In her later years, Annie showed no signs of slowing down. She took part in a local carnival where she ‘won prizes for the costume (and also) for singing and reciting’ and in 1938, aged 81, she travelled to London in search of estranged family members. In May that year, The Narberth Weekly News reported: ‘sat in the cottage she built herself…a picture fell from the wall…It revived memories of a brother and sister from whom she had parted 50 years before following a family quarrel’. Annie discovered a niece and nephew in Ealing and resolved to ‘send the council official who assisted her a crate of chickens’.

Annie Webb died in Narberth, Pembrokeshire, in December 1943; aged 86 years. The local press described her as a ‘headstrong character’.

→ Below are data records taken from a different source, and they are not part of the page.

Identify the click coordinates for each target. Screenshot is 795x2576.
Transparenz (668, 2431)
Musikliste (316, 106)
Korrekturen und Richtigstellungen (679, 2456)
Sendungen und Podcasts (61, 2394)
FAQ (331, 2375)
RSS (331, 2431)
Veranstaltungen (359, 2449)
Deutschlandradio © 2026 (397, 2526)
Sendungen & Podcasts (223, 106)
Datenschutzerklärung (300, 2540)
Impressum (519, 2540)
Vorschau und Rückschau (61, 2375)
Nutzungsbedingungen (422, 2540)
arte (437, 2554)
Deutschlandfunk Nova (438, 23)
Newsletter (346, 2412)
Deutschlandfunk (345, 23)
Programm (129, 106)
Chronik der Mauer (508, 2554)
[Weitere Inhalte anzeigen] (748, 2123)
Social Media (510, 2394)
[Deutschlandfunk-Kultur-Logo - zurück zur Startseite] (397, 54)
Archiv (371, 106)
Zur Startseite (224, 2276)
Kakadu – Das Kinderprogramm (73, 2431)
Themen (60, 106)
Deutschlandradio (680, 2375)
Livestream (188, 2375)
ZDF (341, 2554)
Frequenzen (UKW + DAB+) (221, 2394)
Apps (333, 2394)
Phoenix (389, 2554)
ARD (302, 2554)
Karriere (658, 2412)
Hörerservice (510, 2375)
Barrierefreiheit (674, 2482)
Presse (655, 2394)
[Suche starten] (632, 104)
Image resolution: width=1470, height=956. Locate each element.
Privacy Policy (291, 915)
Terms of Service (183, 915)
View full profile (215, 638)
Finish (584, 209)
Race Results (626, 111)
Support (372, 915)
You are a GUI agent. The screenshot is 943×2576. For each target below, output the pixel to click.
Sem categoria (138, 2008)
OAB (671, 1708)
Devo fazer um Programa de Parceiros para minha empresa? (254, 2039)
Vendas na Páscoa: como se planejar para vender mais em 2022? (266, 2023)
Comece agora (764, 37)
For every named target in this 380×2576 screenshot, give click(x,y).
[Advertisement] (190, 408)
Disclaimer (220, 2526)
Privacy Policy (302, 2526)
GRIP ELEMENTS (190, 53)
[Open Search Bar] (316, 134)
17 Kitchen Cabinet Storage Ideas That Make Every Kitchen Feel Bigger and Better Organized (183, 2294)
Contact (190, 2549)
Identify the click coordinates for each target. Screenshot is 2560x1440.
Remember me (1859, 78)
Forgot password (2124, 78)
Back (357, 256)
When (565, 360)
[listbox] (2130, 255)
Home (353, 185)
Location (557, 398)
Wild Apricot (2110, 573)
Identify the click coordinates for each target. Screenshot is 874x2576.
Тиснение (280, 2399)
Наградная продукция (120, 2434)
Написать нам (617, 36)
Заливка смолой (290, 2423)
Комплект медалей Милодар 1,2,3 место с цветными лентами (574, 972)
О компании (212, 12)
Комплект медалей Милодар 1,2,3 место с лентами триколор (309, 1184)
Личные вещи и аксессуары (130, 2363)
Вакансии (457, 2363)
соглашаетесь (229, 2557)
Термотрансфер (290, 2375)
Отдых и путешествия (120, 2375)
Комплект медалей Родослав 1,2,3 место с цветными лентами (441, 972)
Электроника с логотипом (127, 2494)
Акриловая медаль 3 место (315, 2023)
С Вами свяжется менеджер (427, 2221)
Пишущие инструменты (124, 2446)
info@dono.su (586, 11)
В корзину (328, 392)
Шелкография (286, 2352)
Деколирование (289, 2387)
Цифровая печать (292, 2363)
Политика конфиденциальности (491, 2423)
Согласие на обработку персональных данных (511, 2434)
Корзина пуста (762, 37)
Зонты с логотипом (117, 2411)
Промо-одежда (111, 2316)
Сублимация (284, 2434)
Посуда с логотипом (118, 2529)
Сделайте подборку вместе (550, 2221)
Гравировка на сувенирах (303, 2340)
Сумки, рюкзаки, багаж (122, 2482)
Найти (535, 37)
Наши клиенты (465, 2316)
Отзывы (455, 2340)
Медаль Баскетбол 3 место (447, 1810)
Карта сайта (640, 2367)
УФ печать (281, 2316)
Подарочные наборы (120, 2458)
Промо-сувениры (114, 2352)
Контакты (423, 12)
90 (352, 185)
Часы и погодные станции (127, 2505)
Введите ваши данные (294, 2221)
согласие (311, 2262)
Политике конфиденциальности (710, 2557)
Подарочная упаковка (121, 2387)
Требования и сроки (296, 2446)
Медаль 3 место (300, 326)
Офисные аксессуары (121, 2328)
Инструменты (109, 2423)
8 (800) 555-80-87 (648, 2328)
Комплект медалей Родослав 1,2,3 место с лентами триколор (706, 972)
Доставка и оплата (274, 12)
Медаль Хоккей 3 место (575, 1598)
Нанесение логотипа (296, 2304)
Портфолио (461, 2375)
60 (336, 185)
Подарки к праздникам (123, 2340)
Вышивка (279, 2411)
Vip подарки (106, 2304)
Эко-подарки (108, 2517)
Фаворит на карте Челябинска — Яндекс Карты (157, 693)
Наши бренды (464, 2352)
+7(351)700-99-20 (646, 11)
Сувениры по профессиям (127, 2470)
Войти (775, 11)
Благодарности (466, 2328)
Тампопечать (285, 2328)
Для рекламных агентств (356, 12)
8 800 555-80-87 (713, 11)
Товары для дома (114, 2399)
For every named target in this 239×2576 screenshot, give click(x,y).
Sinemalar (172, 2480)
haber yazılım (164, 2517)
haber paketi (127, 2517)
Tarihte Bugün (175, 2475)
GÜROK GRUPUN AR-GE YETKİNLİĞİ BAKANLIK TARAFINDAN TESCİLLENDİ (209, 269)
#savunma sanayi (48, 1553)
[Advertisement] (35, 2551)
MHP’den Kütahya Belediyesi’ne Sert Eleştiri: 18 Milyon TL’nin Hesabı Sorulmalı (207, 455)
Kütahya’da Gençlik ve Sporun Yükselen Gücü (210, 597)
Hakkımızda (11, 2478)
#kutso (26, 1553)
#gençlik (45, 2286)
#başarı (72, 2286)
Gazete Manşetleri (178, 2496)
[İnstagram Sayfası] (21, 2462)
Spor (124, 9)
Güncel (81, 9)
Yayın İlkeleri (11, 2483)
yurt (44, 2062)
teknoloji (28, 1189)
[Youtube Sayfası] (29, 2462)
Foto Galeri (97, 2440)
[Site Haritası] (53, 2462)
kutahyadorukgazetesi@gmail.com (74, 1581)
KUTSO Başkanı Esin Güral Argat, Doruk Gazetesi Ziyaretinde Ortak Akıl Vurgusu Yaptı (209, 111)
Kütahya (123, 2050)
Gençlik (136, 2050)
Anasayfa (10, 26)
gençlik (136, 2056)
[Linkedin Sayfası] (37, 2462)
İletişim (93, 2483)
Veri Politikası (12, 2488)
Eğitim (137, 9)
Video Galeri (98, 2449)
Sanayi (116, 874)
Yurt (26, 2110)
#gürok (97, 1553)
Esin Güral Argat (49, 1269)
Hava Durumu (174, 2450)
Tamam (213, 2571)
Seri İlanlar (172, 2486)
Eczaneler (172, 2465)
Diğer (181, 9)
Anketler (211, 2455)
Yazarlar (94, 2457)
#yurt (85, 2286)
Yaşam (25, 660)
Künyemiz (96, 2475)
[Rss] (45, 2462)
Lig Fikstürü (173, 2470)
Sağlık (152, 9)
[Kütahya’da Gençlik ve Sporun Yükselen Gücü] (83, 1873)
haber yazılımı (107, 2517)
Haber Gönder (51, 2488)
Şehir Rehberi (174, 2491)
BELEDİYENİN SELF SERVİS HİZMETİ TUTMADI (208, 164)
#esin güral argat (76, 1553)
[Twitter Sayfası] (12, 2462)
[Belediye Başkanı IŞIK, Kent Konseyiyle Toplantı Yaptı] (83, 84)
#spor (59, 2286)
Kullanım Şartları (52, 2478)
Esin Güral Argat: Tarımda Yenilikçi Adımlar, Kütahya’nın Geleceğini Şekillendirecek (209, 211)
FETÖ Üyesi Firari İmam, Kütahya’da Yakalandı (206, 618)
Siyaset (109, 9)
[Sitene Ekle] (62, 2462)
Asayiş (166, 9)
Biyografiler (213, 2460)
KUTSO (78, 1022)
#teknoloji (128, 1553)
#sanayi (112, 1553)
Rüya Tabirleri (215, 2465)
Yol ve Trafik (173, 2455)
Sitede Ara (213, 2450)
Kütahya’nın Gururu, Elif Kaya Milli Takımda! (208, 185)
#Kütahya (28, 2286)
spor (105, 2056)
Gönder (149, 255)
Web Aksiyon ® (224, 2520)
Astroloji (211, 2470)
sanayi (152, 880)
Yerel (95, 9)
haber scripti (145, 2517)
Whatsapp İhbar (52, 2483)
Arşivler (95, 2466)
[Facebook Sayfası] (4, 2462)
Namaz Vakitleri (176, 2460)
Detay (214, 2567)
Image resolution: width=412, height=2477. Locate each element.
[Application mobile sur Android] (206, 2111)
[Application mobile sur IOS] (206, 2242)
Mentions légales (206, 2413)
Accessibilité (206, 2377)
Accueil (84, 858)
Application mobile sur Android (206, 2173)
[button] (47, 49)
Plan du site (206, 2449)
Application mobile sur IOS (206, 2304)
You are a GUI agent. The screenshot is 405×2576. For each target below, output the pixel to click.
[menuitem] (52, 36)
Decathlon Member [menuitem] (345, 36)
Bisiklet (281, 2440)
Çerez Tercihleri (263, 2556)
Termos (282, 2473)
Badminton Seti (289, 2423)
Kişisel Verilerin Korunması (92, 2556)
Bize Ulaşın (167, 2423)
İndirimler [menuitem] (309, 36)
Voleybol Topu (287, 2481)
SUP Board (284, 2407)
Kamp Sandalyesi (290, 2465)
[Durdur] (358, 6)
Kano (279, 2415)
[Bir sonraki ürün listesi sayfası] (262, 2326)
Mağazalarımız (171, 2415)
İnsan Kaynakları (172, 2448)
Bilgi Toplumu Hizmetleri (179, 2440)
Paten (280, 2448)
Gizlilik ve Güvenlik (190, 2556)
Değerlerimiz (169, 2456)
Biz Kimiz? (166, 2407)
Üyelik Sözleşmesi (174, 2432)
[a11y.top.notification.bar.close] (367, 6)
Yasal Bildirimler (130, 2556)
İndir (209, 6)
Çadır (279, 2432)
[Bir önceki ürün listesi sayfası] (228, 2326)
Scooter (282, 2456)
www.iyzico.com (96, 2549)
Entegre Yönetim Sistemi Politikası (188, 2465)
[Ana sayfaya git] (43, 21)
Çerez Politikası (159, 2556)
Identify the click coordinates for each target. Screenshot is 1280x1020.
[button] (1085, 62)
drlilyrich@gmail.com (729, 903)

Ganed Annie Webb ar 9 Chwefror 1857 yn Nhrefynwy. Prin sy’n wybyddus am ei bywyd cynnar, ond erbyn 1905 roedd yn byw yn Arberth, Sir Benfro.

Yn ystod ei bywyd, disgrifiwyd hi fel menyw ‘lew’ ac adeiladodd ei chartref ei hun yn Peterslake, Arberth, o’i ‘brics concrit ei hun (wedi eu gwneud) o dywod a graean o nant gerllaw…’.  Mewn erthygl a ymddangosodd mewn papur newydd yn 1927, datgelir bod y blociau concrit yn pwyso dros hanner canpwys a bod Mrs. Webb yn cadw iddi hi ei hun y gyfrinach o sut y llwyddodd i’w creu mor berffaith.

Yn amlwg, roedd Annie yn gymeriad annibynnol a ysgogai ei hun, a dywedir hefyd ei bod yn cerdded deng milltir i Ddinbych-y-pysgod yn rheolaidd, gan wthio coets fach yr holl ffordd, yn llawn menyn, wyau a llysiau, cyn cerdded yn ôl i Arberth ar ôl gwerthu ei nwyddau. Â hithau yn 70 oed.

Ym mis Gorffennaf 1929, ymddangosodd gerbron Llys Sesiynol Mân-droseddau Arberth am y pedwerydd tro ar ddeg, ar gyhuddiad o ‘adael i ful grwydro’. Ym mhapur newydd y Narberth Weekly News, adroddwyd bod tyst wedi gweld y mul yn crwydro ar Ffordd Stoneditch…Nid oedd ynghlwm wrth raff na chadwyn. Serch hynny, protestiodd Annie mai ‘Mul synhwyrol ydoedd…mae’n aros gartref’.

Yn ei blynyddoedd hwyrach, ni ddangosodd Annie unrhyw arwydd o arafu. Cymerodd ran mewn carnifal lleol lle ‘enillodd wobrau am y wisg (a hefyd) am ganu ac adrodd’ ac yn 1938, â hithau yn 81 oed, teithiodd i Lundain i chwilio am aelodau o’r teulu yr oedd wedi colli cysylltiad â nhw yn dilyn cweryl.  Ym mis Mai y flwyddyn honno, adroddwyd yn y Narberth Weekly News: ‘sat in the cottage she built herself…a picture fell from the wall…It revived memories of a brother and sister from whom she had parted 50 years before following a family quarrel’. Daeth Annie o hyd i nith a nai yn Ealing a phenderfynodd ‘anfon crât o ieir at y swyddog o’r cyngor a oedd wedi ei chynorthwyo’.

Bu farw Annie Webb yn Arberth, Sir Benfro, ym mis Rhagfyr 1943; roedd yn 86 oed. Disgrifiodd y wasg leol hi fel ‘cymeriad penstiff’.